Think Charles Dickens’ The Christmas Carol;
“Marley was dead: to begin with. There is no doubt whatever about that. The register of his burial was signed by the clergyman, the clerk, the undertaker, and the chief mourner…You will therefore permit me to repeat, emphatically, that Marley was as dead as a door-nail…This must be distinctly understood…”
When Governor Malloy’s new Health Care Cabinet met earlier this week, Lt. Gov. Nancy Wyman, who had helped to lead the SustiNet effort and was once one of its greatest champions, took great pains to ensure that no one – no one – thought that SustiNet was anything but dead.
Wyman proclaimed that “SustiNets not around anymore, there is no SustiNet.”
In fact, Wyman and State Comptroller Kevin Lembo, who served as Connecticut’s Health Care Advocate at the time, were the co-chairs of the SustiNet Health Partnership Board of Directors that created SustiNet.
Their board worked for more than a year and a half developing what was recognized as a profound step forward in the battle to provide greater access to affordable, high quality health care in Connecticut.
When the SustiNet Plan was finalized last December, Lembo said that “this report provides the General Assembly with a roadmap for reform – and propels Connecticut to the forefront in addressing a nationwide health care and financial crisis.”
This extraordinary victory did not come easily.
The legislation creating the SustiNet Board of Directors and laying out the process for developing Connecticut’s healthcare reform plan was vetoed by Gov.
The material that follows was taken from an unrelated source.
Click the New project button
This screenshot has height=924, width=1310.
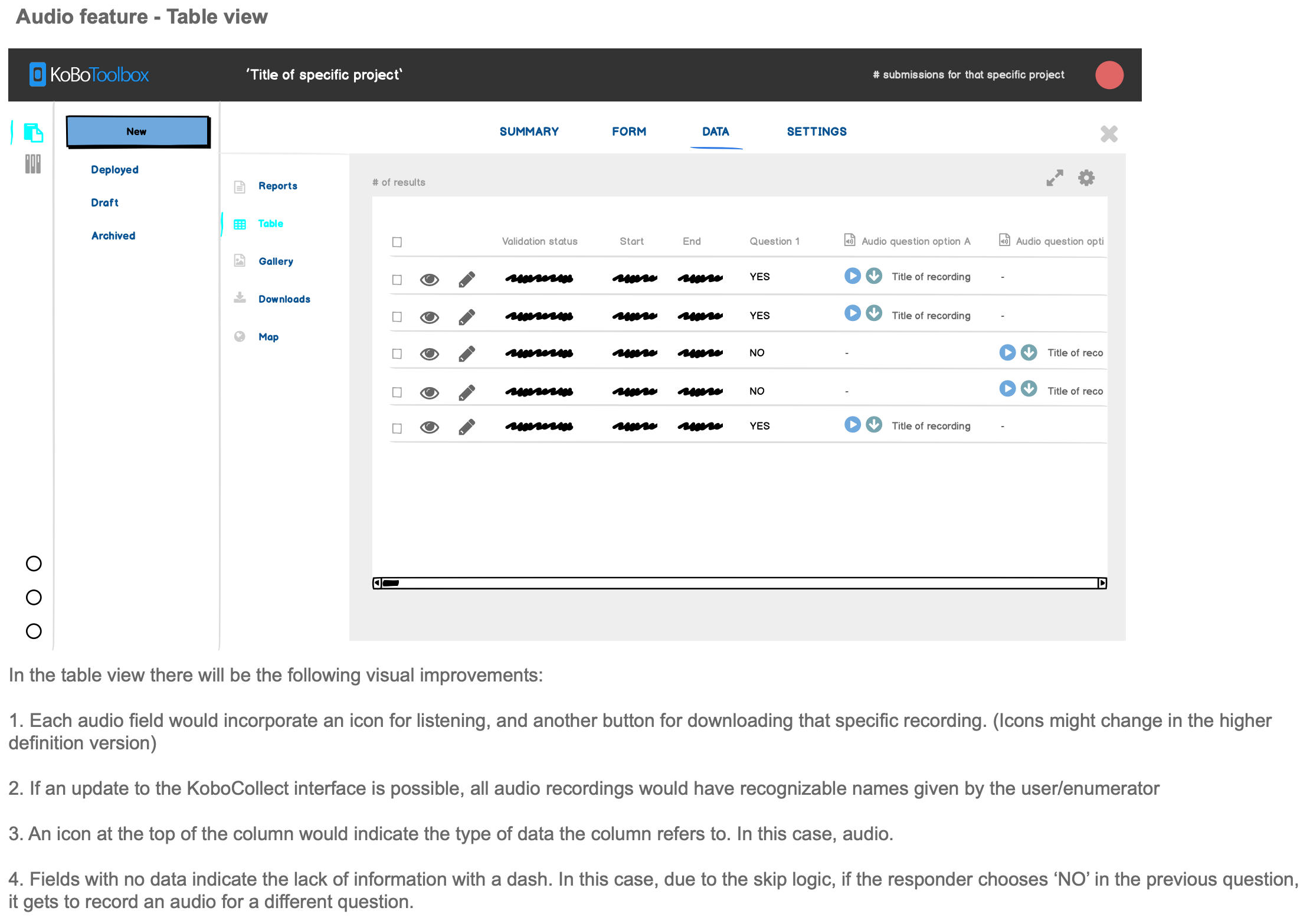point(137,131)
M. Jodi Rell in 2009.
The Democratic Legislature took the unprecedented action of overriding that veto and setting in to motion the steps that would eventual lead to the SustiNet plan.
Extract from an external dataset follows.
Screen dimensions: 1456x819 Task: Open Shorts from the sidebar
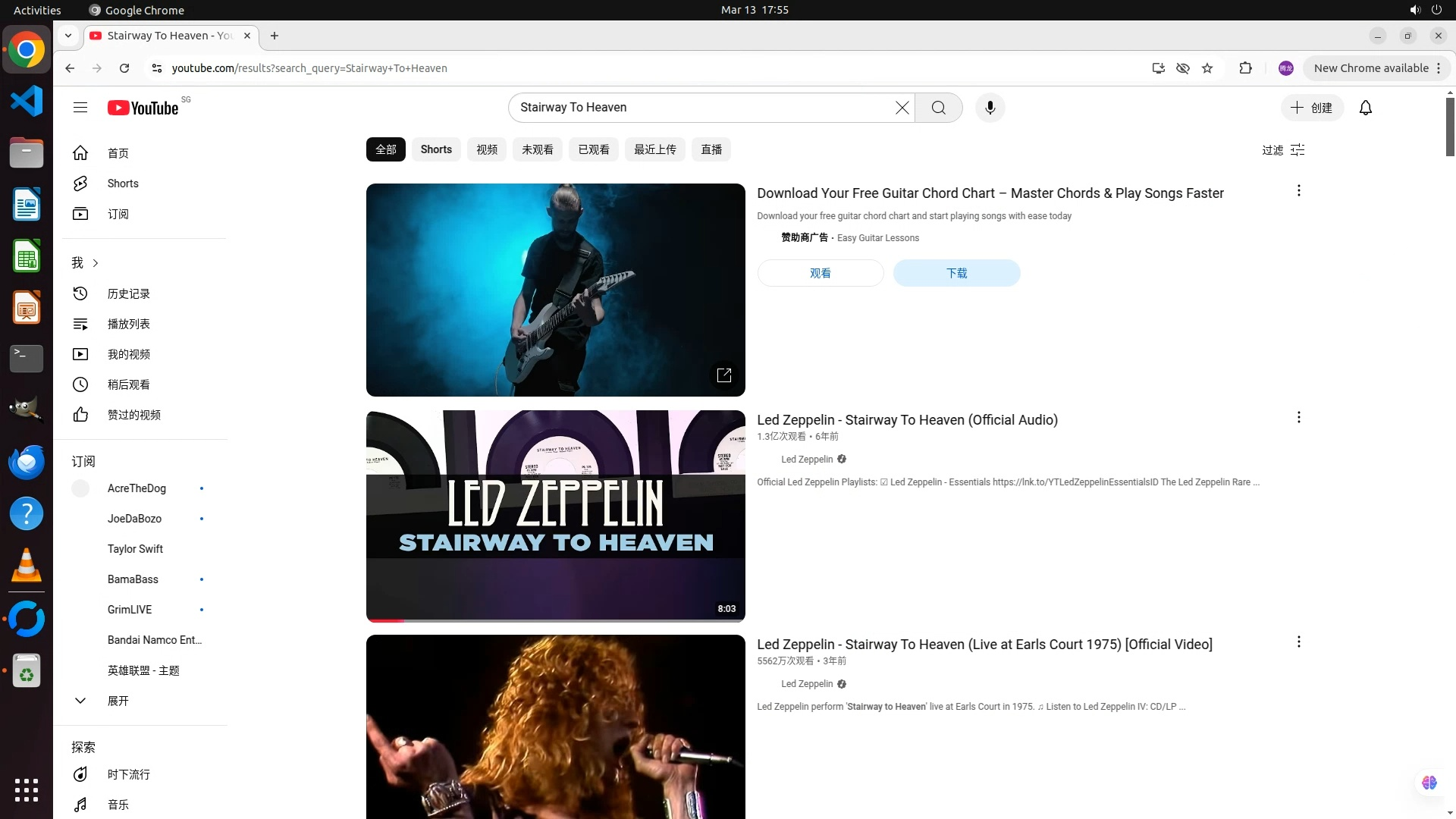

Last December, on the day the SustiNet Board was adopting its final report, a rally was held in Hartford. Dan Malloy, then the Governor-Elect, spoke at the rally.
As he did during his campaign for Governor he credited his mother for his lasting commitment to universal health care. Speaking to the crowd, Malloy said that “it was through her eyes and her advocacy that I think much of my commitment to making sure that all of our neighbors have access to quality health care really arouse.”
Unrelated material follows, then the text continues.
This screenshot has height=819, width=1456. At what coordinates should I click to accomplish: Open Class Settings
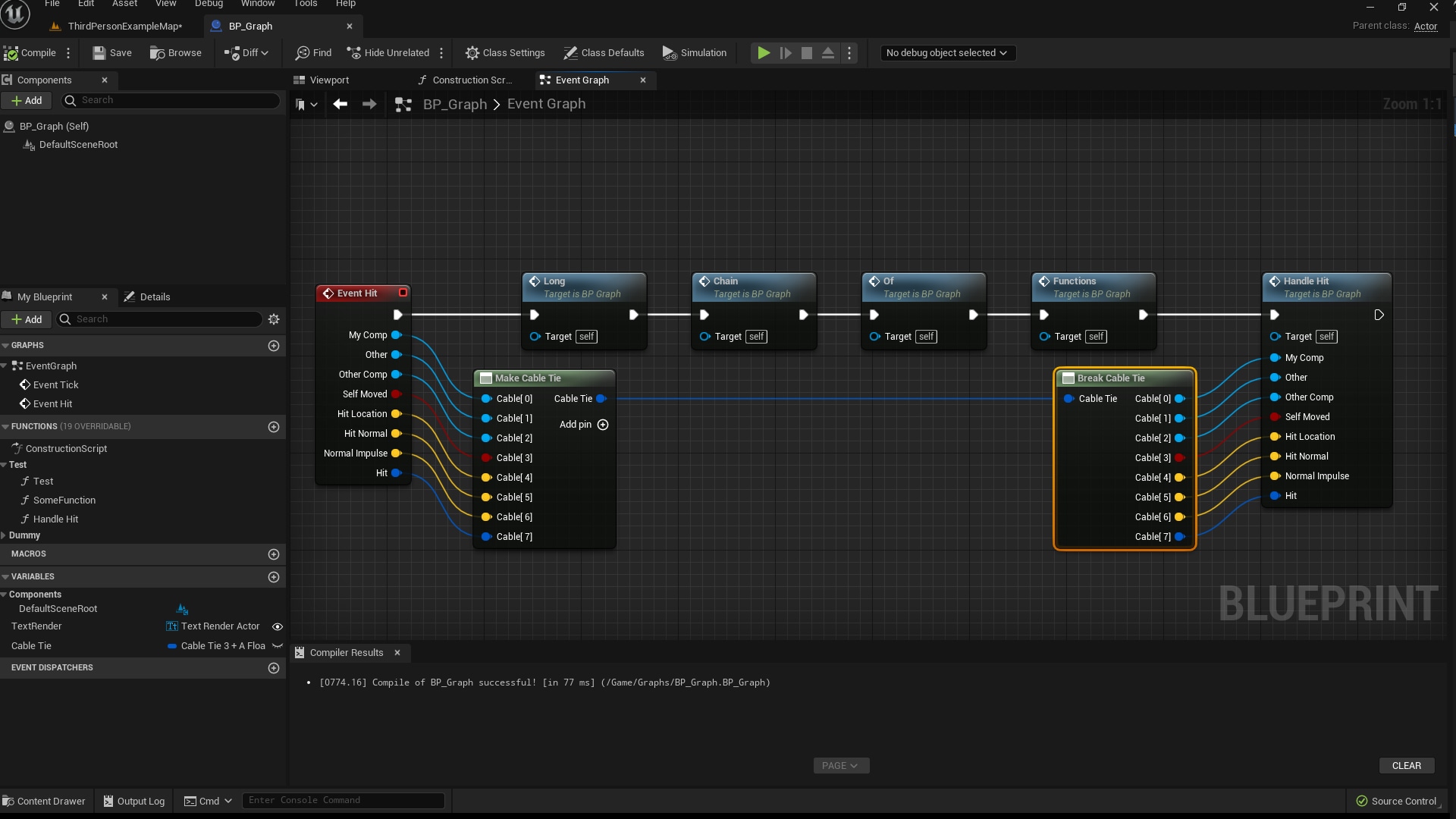(506, 53)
Surrounded by health care reform proponents and religious leaders, Malloy pointed out that SustiNet represented Connecticut’s move toward universal health care.
The Governor to be added “I’m not sure we’re at the top of the mountain, where we see the promise land but we know the promise land exists or at least a substantial portion of that which is necessary to provide the promise land is just around the corner,”
Speaker of the House Chris Donovan, another leading voice in the battle for SustiNet also spoke at the rally calling it “an impressive sight” and pointing out how much had changed over the last few years.
Pointing to the next governor, the next lieutenant governor and all the clergy and said “I remember a couple years ago when the clergy wanted to meet with the governor and the governor then refused,”
Now, 10 months later, SustiNet is dead…. Dead as a doornail.
At this week’s Health Care Cabinet Meeting, Dan Malloy’s special advisor on health reform, Jeannette DeJesús worked to put all that in the past saying “There’s a lot of new things happening that we need to consider, there are lots of new opportunities, and there are lots of people who want to play that have not participated in the past. Our goal is to really be inclusive at every turn.”
New things, new opportunities, lots of people who want to play a role?
But despite the thousands of hours spent developing the SustiNet plan, there was no discussion about what elements of the old plan were so terrible that the SustiNet plan needed to be trashed.